Los aspectos referidos son objetivos, tal como los denomina en la ciencia política clásica. Sin embargo, el que los mismos hagan posible un cambio político mayor depende por entero del así llamado factor subjetivo; es decir, de la política.
De modo muy especial, depende de la izquierda, puesto que expresa en mayor medida que otras corrientes al actor popular. Por otra parte, debería comprender mejor que otros que en circunstancias como las actuales, el Estado debe intervenir de manera rápida, drástica y masiva sobre mercados que se encuentran paralizados, distorsionados y desbocados.
Sin embargo, lo principal es que nadie visualiza mejor que la izquierda que junto a las oportunidades descritas, la crisis presenta peligros terribles; los hemos experimentado en nuestro propio pellejo.

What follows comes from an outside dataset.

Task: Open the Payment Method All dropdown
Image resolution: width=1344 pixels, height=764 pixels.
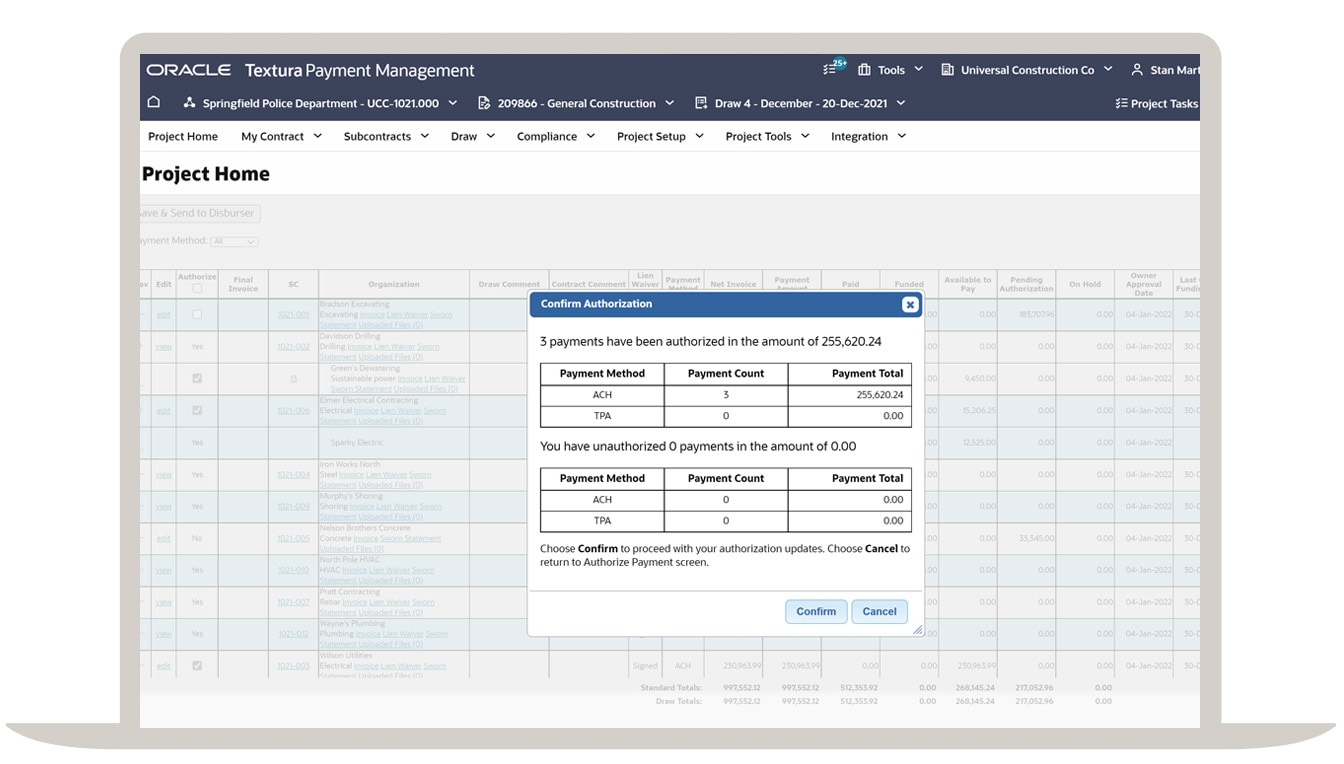Action: 235,241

La crisis crea un estado de incertidumbre y temor generalizado en la población y no hay nada más irracional, cobarde y desgraciado, que la reacción agresiva de la turba humana asustada. Siempre busca un chivo expiatorio de sus temores en cualquier sector de la población que aparezca fácilmente identificable y relativamente más débil. No costaría nada que surgiera cualquier demagogo y la azuzara contra cualquier minoría.
Los populismos de derecha y ciertamente el fascismo corriente, comprenden perfectamente la importancia del actor popular y la acción decidida del Estado en las presentes circunstancias. Por eso azuzan los temores de la población para asaltar el poder cabalgando sobre su reacción agresiva.
Ningún pueblo o sector social se libra de esta reacción miserable, ni siquiera aquellos que por su educación y privilegios deberían actual de modo más responsable. Al revés, pueden resultar los peores, como lo demostraron Europa durante la Gran Depresión y canalla dorada chilena durante la dictadura.
De este modo, la responsabilidad política de la izquierda se eleva considerablemente en circunstancias de crisis.
Su dinamización es la única que puede catalizar una salida progresiva a la crisis. Al mismo tiempo, históricamente ha resultado determinante para mantener a raya el peligro de un retroceso reaccionario que puede acarrear las peores catástrofes.
Puestos ante un trance similar, nuestros padres y abuelos estuvieron a la altura. Sin escatimar sacrificios, movilizados y unidos, junto a todas las fuerzas democráticas, lograron salvar al mundo de la barbarie fascista.
Parece llegado el momento de seguir su ejemplo.